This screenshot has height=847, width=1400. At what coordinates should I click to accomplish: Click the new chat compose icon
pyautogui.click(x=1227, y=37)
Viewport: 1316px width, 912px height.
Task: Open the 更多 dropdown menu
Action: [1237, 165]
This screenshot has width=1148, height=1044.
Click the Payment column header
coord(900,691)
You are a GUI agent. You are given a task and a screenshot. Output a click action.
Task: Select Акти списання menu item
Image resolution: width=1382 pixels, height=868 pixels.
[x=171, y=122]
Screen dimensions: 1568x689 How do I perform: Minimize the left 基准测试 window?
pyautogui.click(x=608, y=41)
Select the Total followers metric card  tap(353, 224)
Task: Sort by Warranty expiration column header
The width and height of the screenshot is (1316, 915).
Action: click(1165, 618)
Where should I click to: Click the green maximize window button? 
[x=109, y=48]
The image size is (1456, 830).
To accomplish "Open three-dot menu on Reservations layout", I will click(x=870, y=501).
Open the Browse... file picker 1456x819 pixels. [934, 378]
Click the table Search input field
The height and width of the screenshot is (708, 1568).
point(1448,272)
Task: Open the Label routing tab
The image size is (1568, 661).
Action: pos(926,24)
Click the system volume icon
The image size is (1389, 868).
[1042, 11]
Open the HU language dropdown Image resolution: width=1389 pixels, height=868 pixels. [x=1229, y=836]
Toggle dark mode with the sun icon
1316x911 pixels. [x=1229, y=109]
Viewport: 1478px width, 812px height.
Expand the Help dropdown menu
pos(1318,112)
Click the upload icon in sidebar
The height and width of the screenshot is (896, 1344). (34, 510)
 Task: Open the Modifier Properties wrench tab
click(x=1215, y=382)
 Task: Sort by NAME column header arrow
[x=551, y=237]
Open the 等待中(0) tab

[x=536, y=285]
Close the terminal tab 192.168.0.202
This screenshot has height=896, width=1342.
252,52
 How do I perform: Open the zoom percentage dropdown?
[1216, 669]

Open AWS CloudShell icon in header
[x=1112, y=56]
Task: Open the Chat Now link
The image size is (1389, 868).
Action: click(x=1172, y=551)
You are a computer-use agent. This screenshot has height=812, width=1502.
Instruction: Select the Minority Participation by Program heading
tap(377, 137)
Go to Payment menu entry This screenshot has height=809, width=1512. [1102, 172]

▶ [PROBLEM DESCRIPTION]: The response should consist of all the entries, reproduced word for word.

▶ [YOUR SOLUTION]:
This screenshot has height=847, width=1400. At what coordinates should I click to accomplish: Click the new chat compose icon
pyautogui.click(x=1227, y=37)
Viewport: 1316px width, 912px height.
Task: Open the 更多 dropdown menu
Action: [1237, 165]
This screenshot has width=1148, height=1044.
Click the Payment column header
coord(900,691)
You are a GUI agent. You are given a task and a screenshot. Output a click action.
Task: Select Акти списання menu item
Image resolution: width=1382 pixels, height=868 pixels.
[x=171, y=122]
Screen dimensions: 1568x689 How do I perform: Minimize the left 基准测试 window?
pyautogui.click(x=608, y=41)
Select the Total followers metric card  tap(353, 224)
Task: Sort by Warranty expiration column header
The width and height of the screenshot is (1316, 915).
Action: click(1165, 618)
Where should I click to: Click the green maximize window button? 
[x=109, y=48]
The image size is (1456, 830).
To accomplish "Open three-dot menu on Reservations layout", I will click(x=870, y=501).
Open the Browse... file picker 1456x819 pixels. [934, 378]
Click the table Search input field
The height and width of the screenshot is (708, 1568).
point(1448,272)
Task: Open the Label routing tab
The image size is (1568, 661).
Action: pos(926,24)
Click the system volume icon
The image size is (1389, 868).
[1042, 11]
Open the HU language dropdown Image resolution: width=1389 pixels, height=868 pixels. [x=1229, y=836]
Toggle dark mode with the sun icon
1316x911 pixels. [x=1229, y=109]
Viewport: 1478px width, 812px height.
Expand the Help dropdown menu
pos(1318,112)
Click the upload icon in sidebar
The height and width of the screenshot is (896, 1344). (34, 510)
 Task: Open the Modifier Properties wrench tab
click(x=1215, y=382)
 Task: Sort by NAME column header arrow
[x=551, y=237]
Open the 等待中(0) tab

[x=536, y=285]
Close the terminal tab 192.168.0.202
This screenshot has height=896, width=1342.
252,52
 How do I perform: Open the zoom percentage dropdown?
[1216, 669]

Open AWS CloudShell icon in header
[x=1112, y=56]
Task: Open the Chat Now link
The image size is (1389, 868).
Action: click(x=1172, y=551)
You are a computer-use agent. This screenshot has height=812, width=1502.
Instruction: Select the Minority Participation by Program heading
tap(377, 137)
Go to Payment menu entry This screenshot has height=809, width=1512. [1102, 172]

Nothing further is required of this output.